アピラに、そんなことをさせるわけにはいかない。
それに……
「私、世界を見て回りたいです!」
これまで通りの生活スタイルで、世界を回ることを伝えると、アピラはこう答えた。
自分の特異な『スキル』が狙われる可能性を考えているのかはわからないが、異論がないなら、今まで通りでいこうと思う。
というわけで、その後数年を同じ村で過ごすことにした。命を狙われたのだ、すぐにも移動するべきなのかもしれないが……
狙ってきたのが、ただの人攫いだという点から、滞在に決めた。
襲ってきたのが例えば王族の命を受けた誰か、とかなら考えただろう。
「いらっしゃいませ」
人々とそれなりに交流しながら、商売をして、暮らしていく……
これまでと同じだが、違うのは、アピラという一人の人物がいるからだろう。
アピラは、あの告白以降好きだと口にすることは少なかったが、代わりにスキンシップが増えた。
が、それは手を繋ぐとかそういうもので、いきなり抱き着いてきたりとかは、しない。
……いや、たまにしてくる。
「ふふ、なんだか、二人ならなんだってできそうですね!」
たまにアピラは、そんなことを言う。俺と居れることが嬉しいのだろうか……俺だって、アピラと一緒ならなんだってできそうな気がする。
それに、アピラはその言葉通り、俺のためになんでもしてくれている。
……それが、一つの悩みの種だ。なぜなら、村を発ってしばらくのこと。
旅をしている最中、以前と同じように俺のことを狙ってくる連中がいるのだが……俺が危ないとわかるや、自分の身を盾にして、守るのだ。
文字通り、身を盾に、だ。
「だって、私死なないですし……」
「そういう問題じゃ、ない!」
……どうやらアピラは、自分の命の重さを重要に考えなくなってしまったようだ。
死なない、死ぬような痛みはあってもすぐに元に戻る……そうした要因が、アピラの行動を軽くさせていた。

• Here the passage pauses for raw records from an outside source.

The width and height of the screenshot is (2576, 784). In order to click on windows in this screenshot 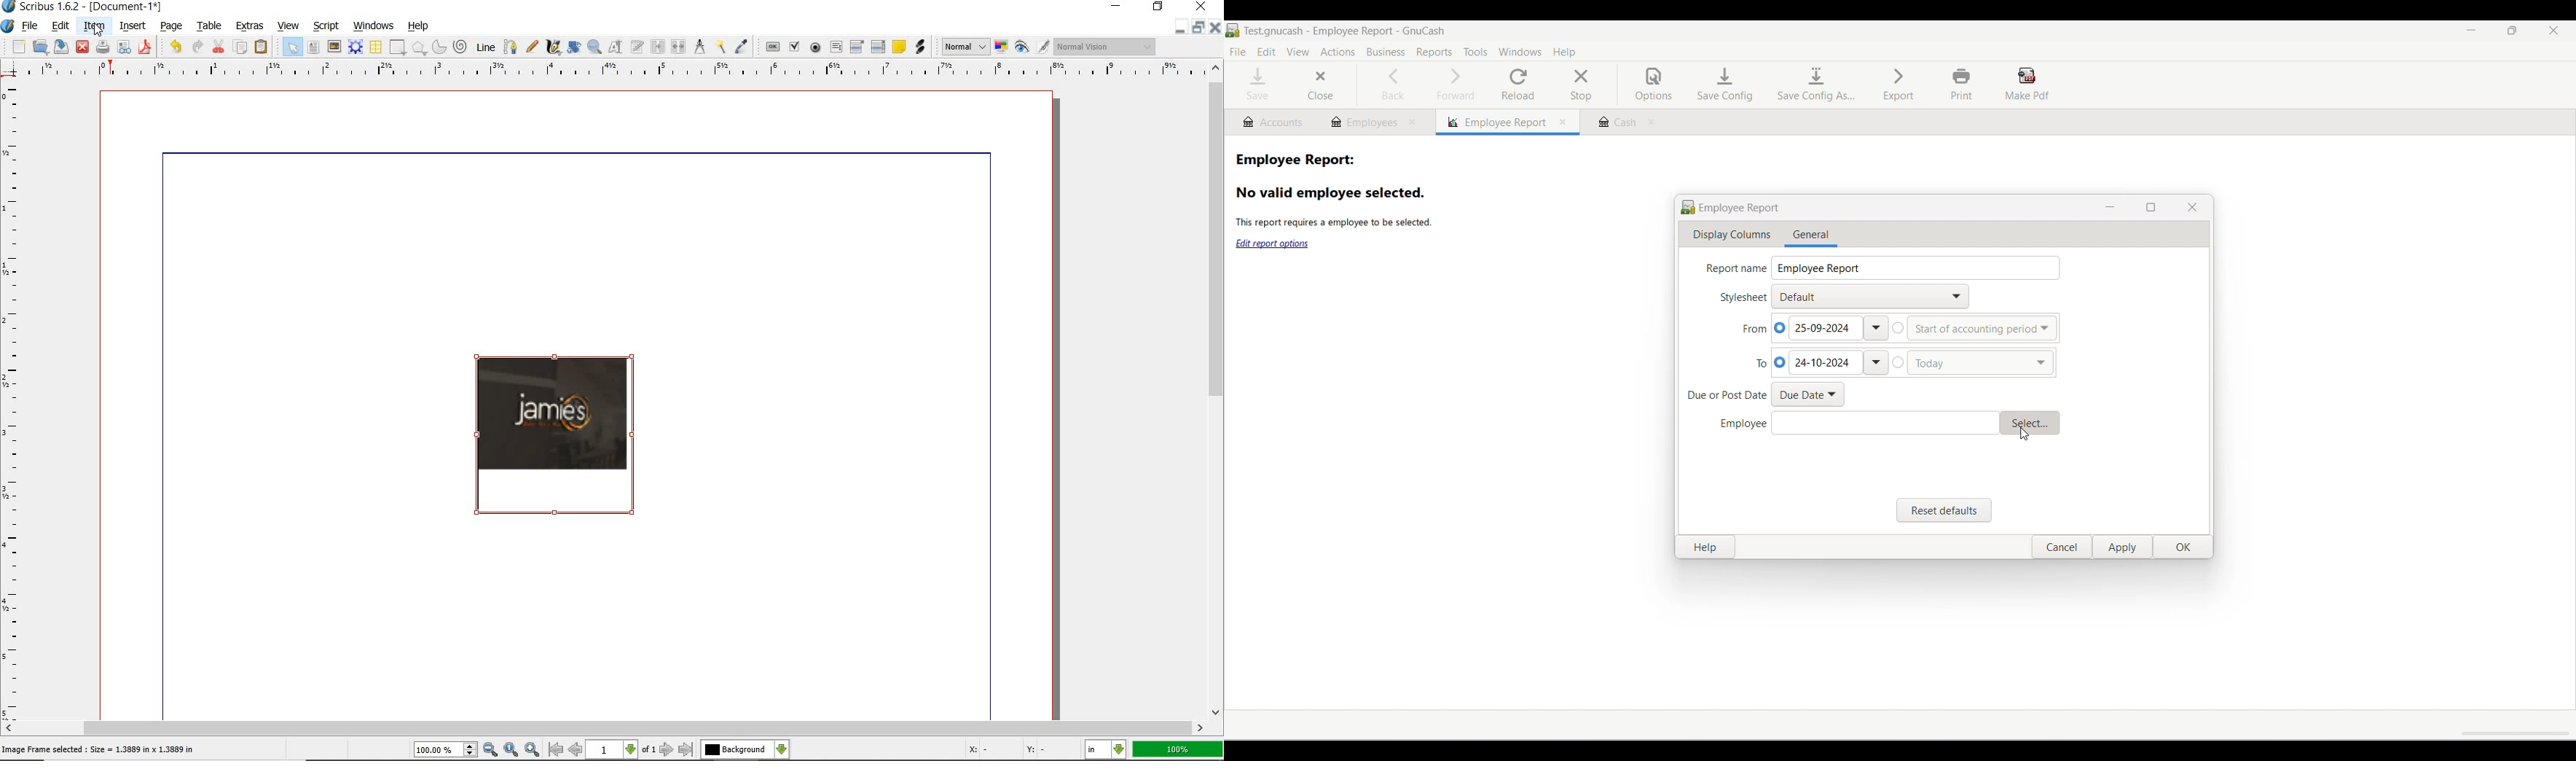, I will do `click(376, 25)`.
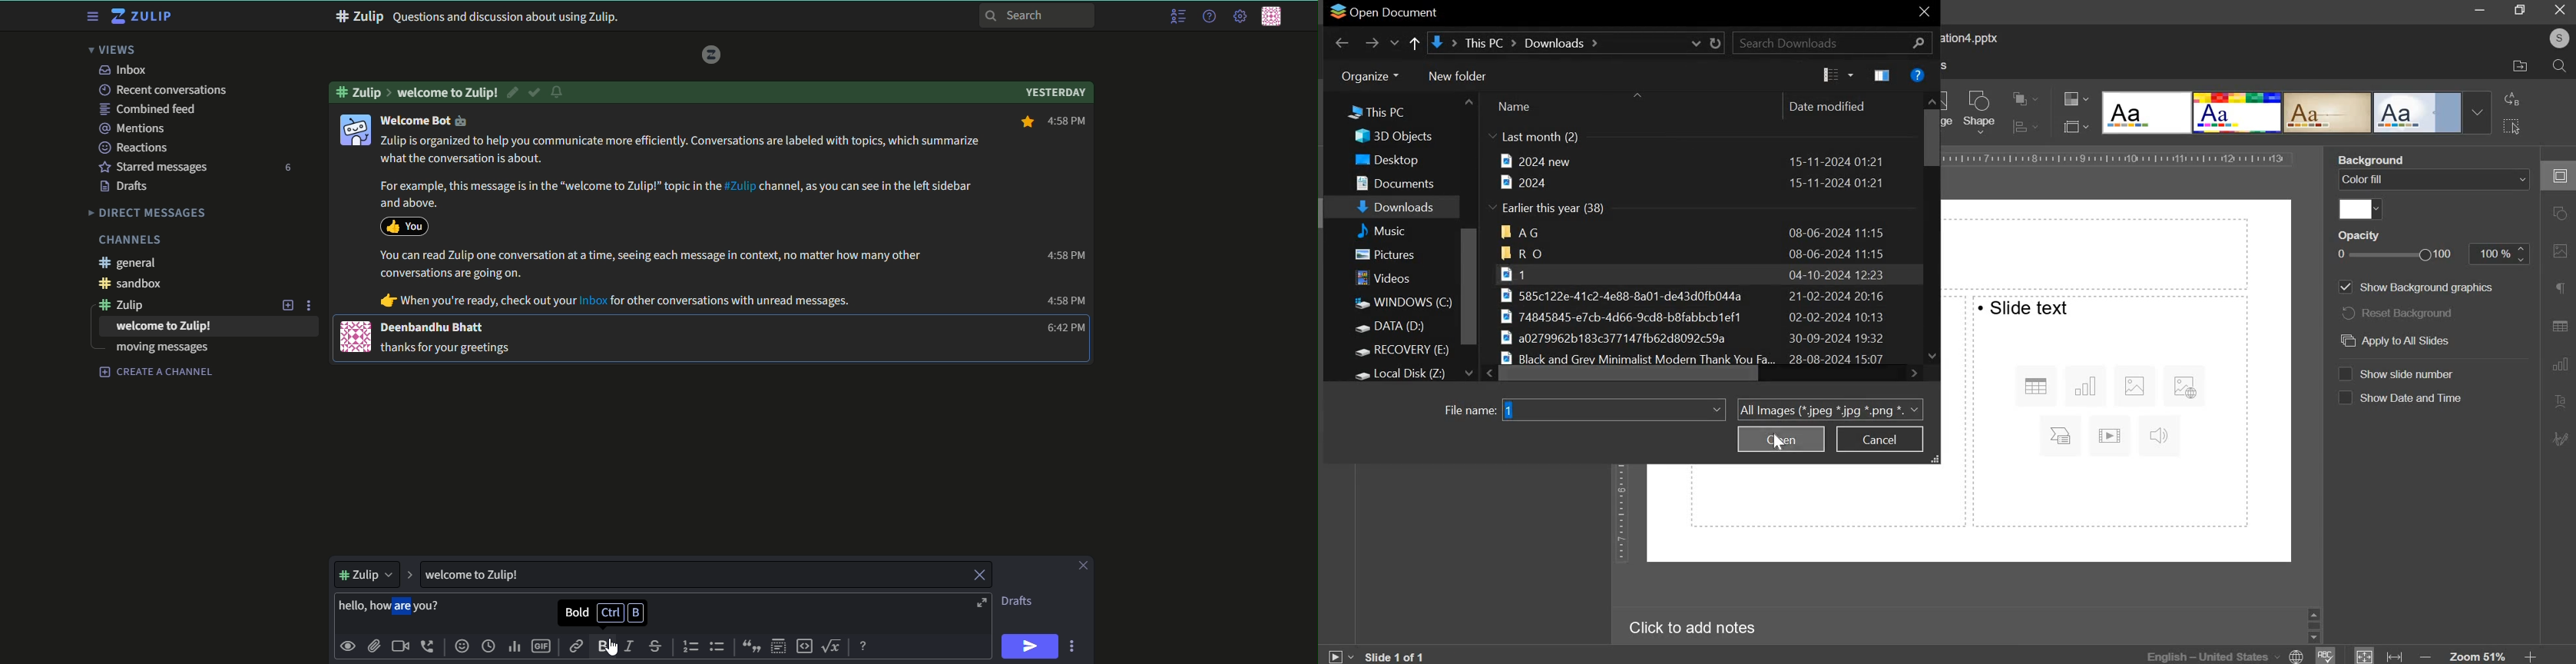  Describe the element at coordinates (1696, 295) in the screenshot. I see `image file` at that location.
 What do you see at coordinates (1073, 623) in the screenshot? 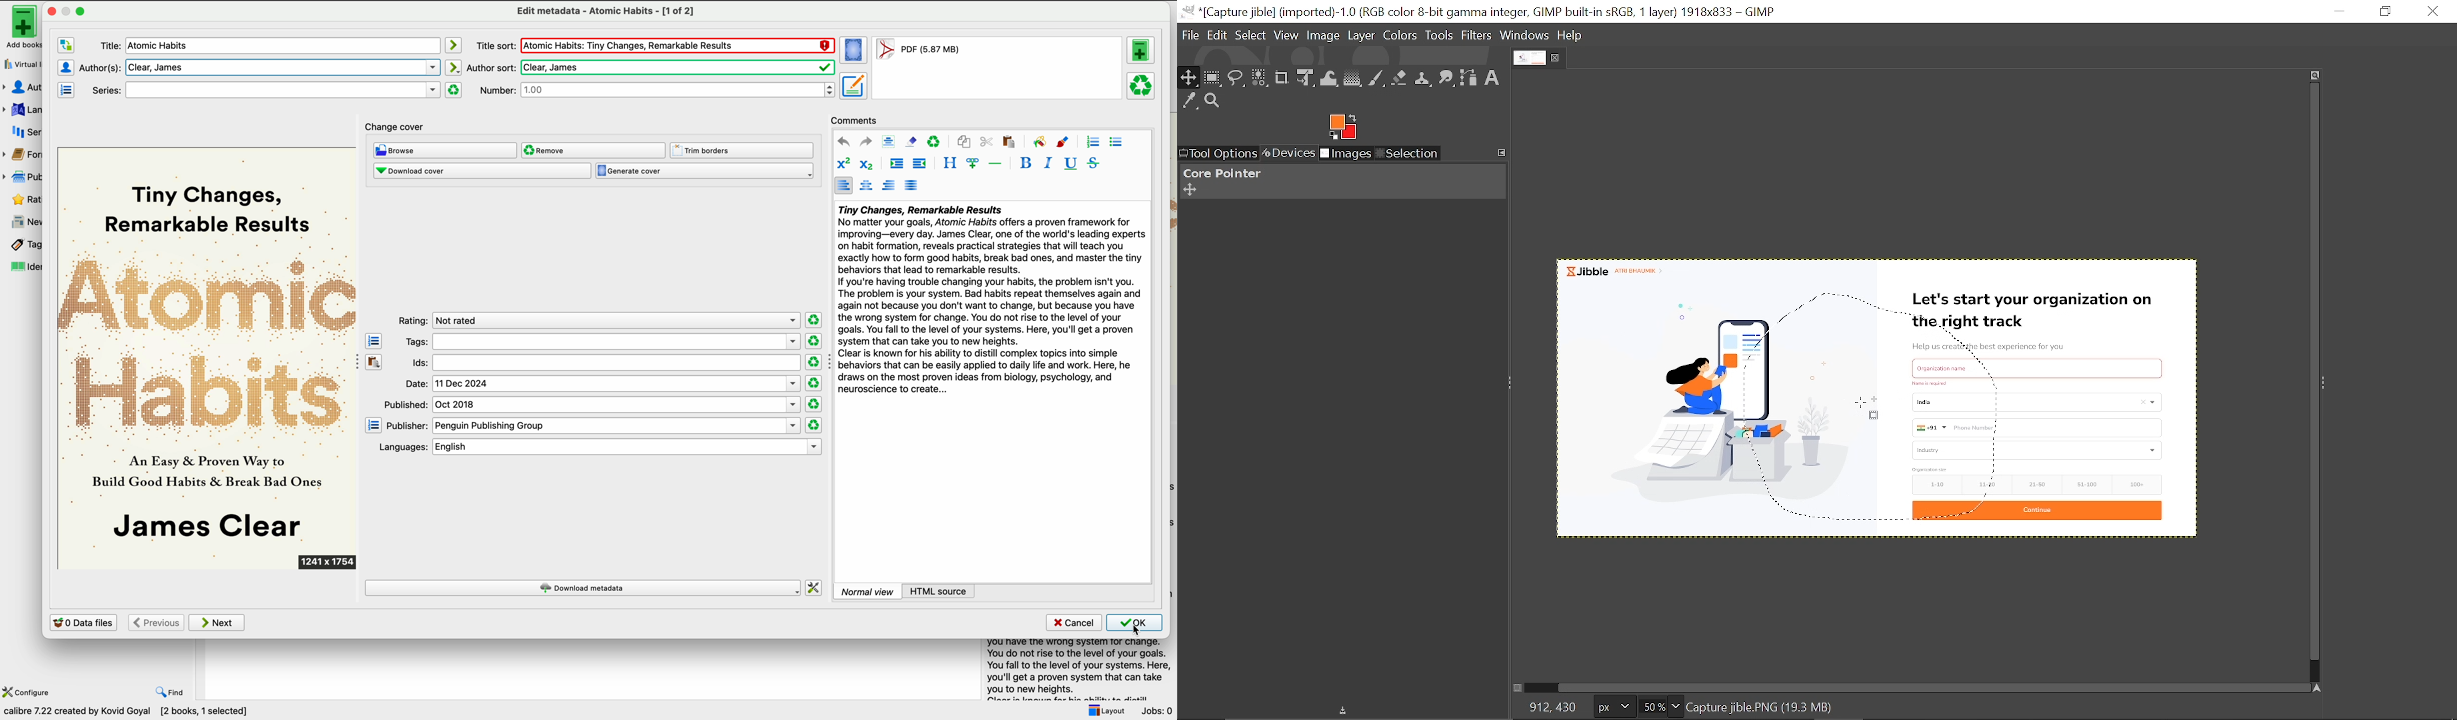
I see `cancel button` at bounding box center [1073, 623].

もちろん、普通の人間でも、死ぬほどの傷を負っても死なないこともある。
そうした場合は、傷薬で回復するわけだが……
俺としては、自分の身を盾にする行動はやめてほしい。
そりゃ、俺のために身を張ってくれるのは嬉しい。それだけ俺を想ってくれているのだと、わかる。
だが、実際に身を張ってほしくなどないのだ。
「そんなに命を軽々しく思ってるなら、アピラのこと嫌いになってしまうぞ」
「……わかりましたよ」
いくら死なないとわかっていても、だから無駄に痛がっていいわけではないだろう。
そりゃ、アピラに助けられなければ俺も危ない場面はあった。が……それはそれ、これはこれだ。